Each year, 33% of US citizens suffer from a musculoskeletal condition that requires medical intervention, with direct medical costs approaching $1 trillion USD per year. Despite the ubiquity of skeletal dysfunction, there are currently limited safe and efficacious bone growth factors in clinical use. Notch is a cell–cell communication pathway that regulates self-renewal and differentiation within the mesenchymal/osteoblast lineage. The principal Notch ligand in bone, Jagged-1, is a potent osteoinductive protein that positively regulates post-traumatic bone healing in animals. This report describes the temporal regulation of Notch during intramembranous bone formation using marrow ablation as a model system and demonstrates decreased bone formation following disruption of Jagged-1 in mesenchymal progenitor cells. Notch gain-of-function using recombinant Jagged-1 protein on collagen scaffolds promotes healing of craniofacial (calvarial) and appendicular (femoral) surgical defects in both mice and rats. Localized delivery of Jagged-1 promotes bone apposition and defect healing, while avoiding the diffuse bone hypertrophy characteristic of the clinically problematic bone morphogenetic proteins. It is concluded that Jagged-1 is a bone-anabolic agent with therapeutic potential for regenerating traumatic or congenital bone defects.

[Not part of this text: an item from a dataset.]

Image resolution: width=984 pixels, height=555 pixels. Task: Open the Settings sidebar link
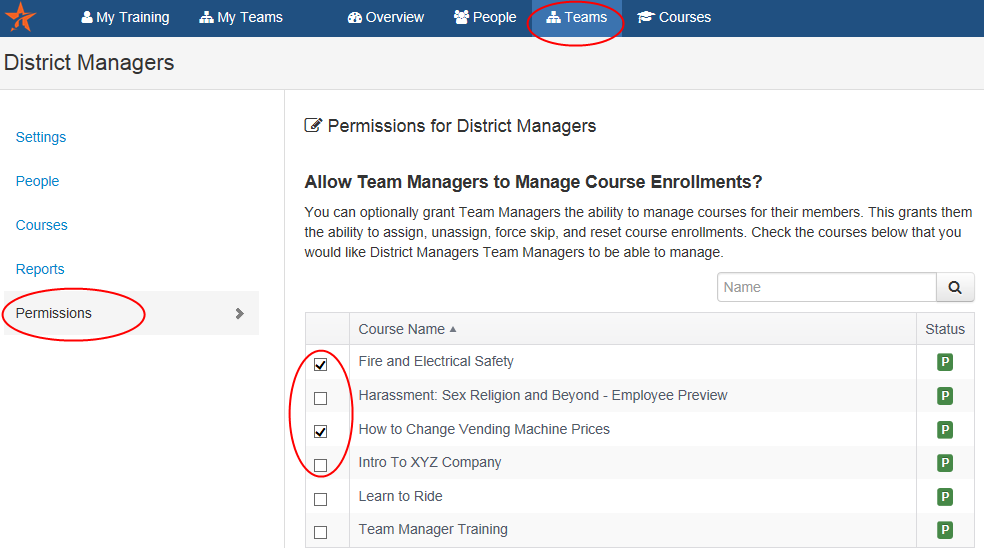(41, 137)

每年，有33％的美国公民患有肌肉骨骼疾病，需要医疗干预，每年的直接医疗费用接近1万亿美元。尽管骨骼功能障碍无处不在，但目前在临床使用中安全有效的骨骼生长因子有限。Notch是一种细胞间通信途径，可调节间充质/成骨细胞谱系中的自我更新和分化。骨骼中主要的Notch配体Jagged-1是一种有效的骨诱导蛋白，可正向调节动物创伤后骨骼的愈合。该报告描述了使用骨髓消融作为模型系统在膜内骨形成过程中Notch的时间调控，并证明了在间充质祖细胞中Jagged-1的破坏后，骨形成的减少。在胶原蛋白支架上使用重组的Jagged-1蛋白进行Notch功能获得可促进小鼠和大鼠颅面（颅骨）和阑尾（股骨）外科缺损的愈合。Jagged-1的局部递送促进了骨并置和缺陷愈合，同时避免了临床上有问题的骨形态发生蛋白的弥漫性骨肥大特征。结论是，Jagged-1是一种骨合成代谢药物，具有治疗外伤或先天性骨缺损的治疗潜力。同时避免了临床上有问题的骨形态发生蛋白的弥漫性骨肥大特征。结论是，Jagged-1是一种骨合成代谢药物，具有治疗外伤或先天性骨缺损的治疗潜力。同时避免了临床上有问题的骨形态发生蛋白的弥漫性骨肥大特征。结论是，Jagged-1是一种骨合成代谢药物，具有治疗外伤或先天性骨缺损的治疗潜力。